Discerning design

Indeed, the commonplace distinction between the fact of evolution and the mechanism of evolution may apply equally well to design—recognition of a fact of design need not be anchored to an understanding of the mechanisms by which design is introduced into natural phenomena. Incidentally, that point was already made by Paley. (And in fact Dembski’s Design Inference can be read as an attempt to construct an empirical approach to identifying facts of design independent of identifying design mechanisms.)

–Del Ratzsch, “Design Theory and its Critics”

Aristotle argued that a full explanation required four kinds of “causes” (more like “becauses” or explanatory factors): final, formal, efficient, and material. Francis Bacon argued that science should focus on efficient and material causes and leave the rest to the metaphysicians. Intelligent design (ID) theorists are in effect saying that formal causes (designs, plans) should be considered in science, even if final causes are left for others to sort out.

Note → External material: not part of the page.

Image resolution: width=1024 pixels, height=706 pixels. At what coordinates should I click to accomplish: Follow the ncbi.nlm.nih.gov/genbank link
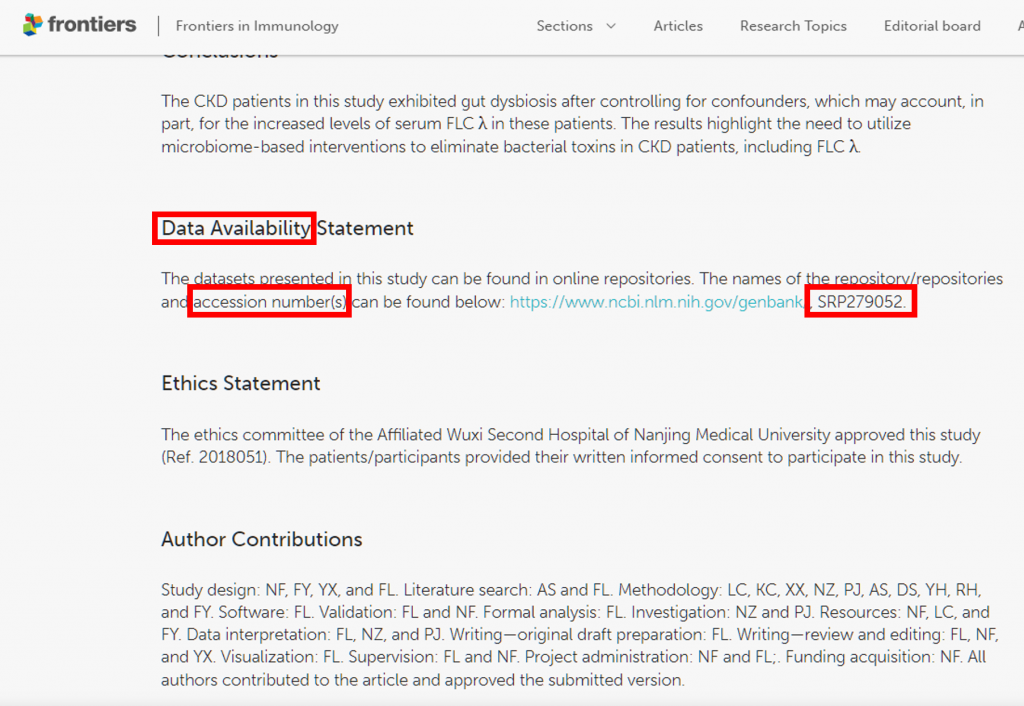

It is unquestionable that we cannot speak much about biology without using some teleological and design language. Naturalistic scientists see this as mere window-dressing that could be eliminated in principle. As for bringing design (back) into science, the scientific community is still Baconian. Some say, Show us the designer and the purpose of the design before we consider it.

Is it possible to discern design without specifying a designer and a purpose or intention? Yes, it is. That is because design, any design, must have one key feature: it must address multiple constraints. Now constraints are not intentions. They just limit the solution space in a certain way.

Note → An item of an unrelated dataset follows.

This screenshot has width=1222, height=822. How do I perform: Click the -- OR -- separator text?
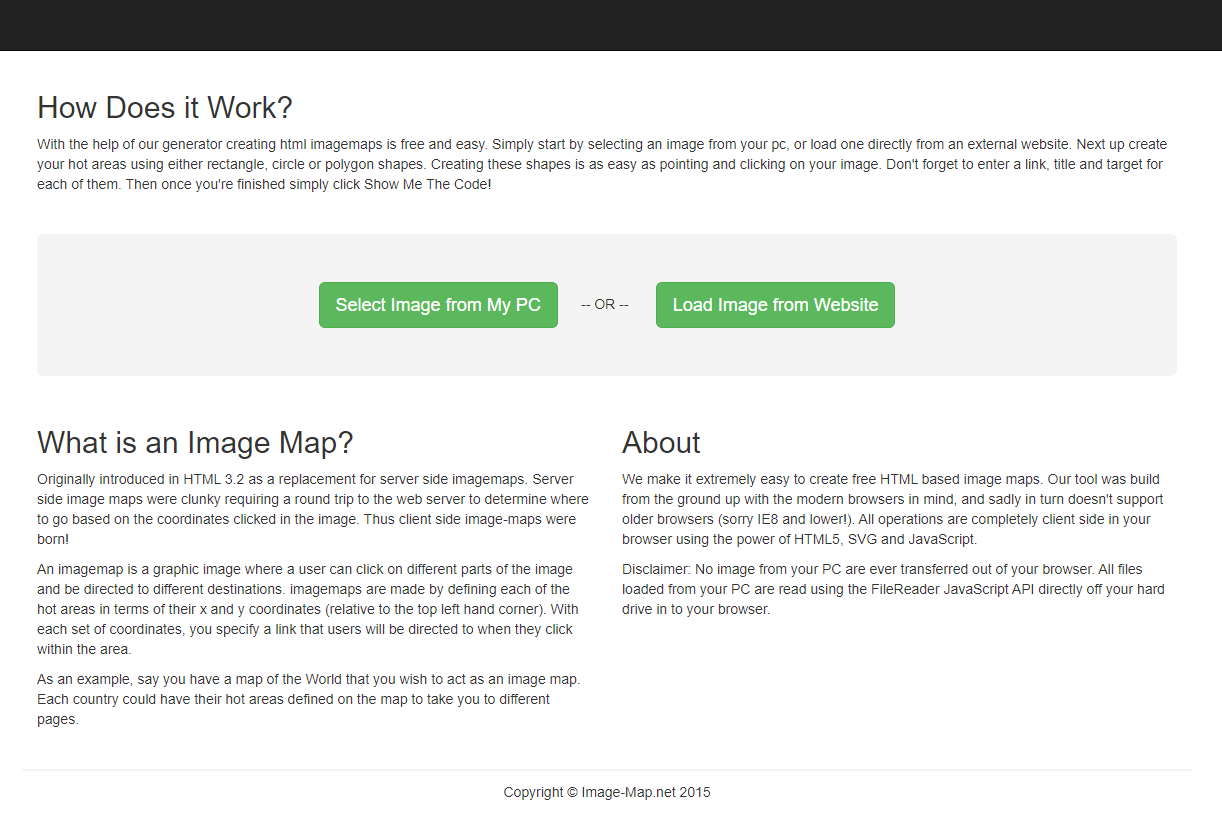605,305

Consider explanations of law and/or chance. If something happens by law, say a planet moves in a fixed orbit, it doesn’t happen by chance, which would mean unpredictable movement. If something happens by chance, say the shapes of clouds, it isn’t predictable by law except in a general way that leaves open many possibilities. These are opposite explanations and so opposite kinds of phenomena.

But consider then phenomena that is partially law-like and partially chance-like, say the varieties of languages. There are patterns that repeat but there are so many variations we cannot really predict what a newly discovered language will be like. We conclude that language is neither a product of law nor of chance. This means language is designed.

Design is a mean between the extremes of law and chance. If there is only one option, there is no design. If there is effectively no limit on options, there is no design. It is only when there are multiple options and multiple limits on options that design exists. There must be a choice, but not an arbitrary choice, for design to exist.

Are there methods for detecting design? Yes. Entropy is one. When entropy is neither a minimum or a maximum but something in-between, there is evidence of design. Dembski’s explanatory filter is another method. Applied to life forms, there is clear evidence of design in the biological realm. If we follow the evidence and don’t exclude design, we will conclude that design is very much part of biology.

One response of evolutionists is that a mean between the extremes of law and chance may just happen to turn out that way because of evolutionary mechanisms. I would say, first, a mechanism is a kind of design. So-called genetic algorithms show how we can use this method to design things. Second, that does not answer the second-order question: how did this mechanism arise? By law or by chance? An evolutionist would likely answer Chance. But then this is only a first-order design, a single design method that cannot be expected to work in general. A universal design method must be designed itself. Design must be all the way down to explain the myriad of life forms that exist.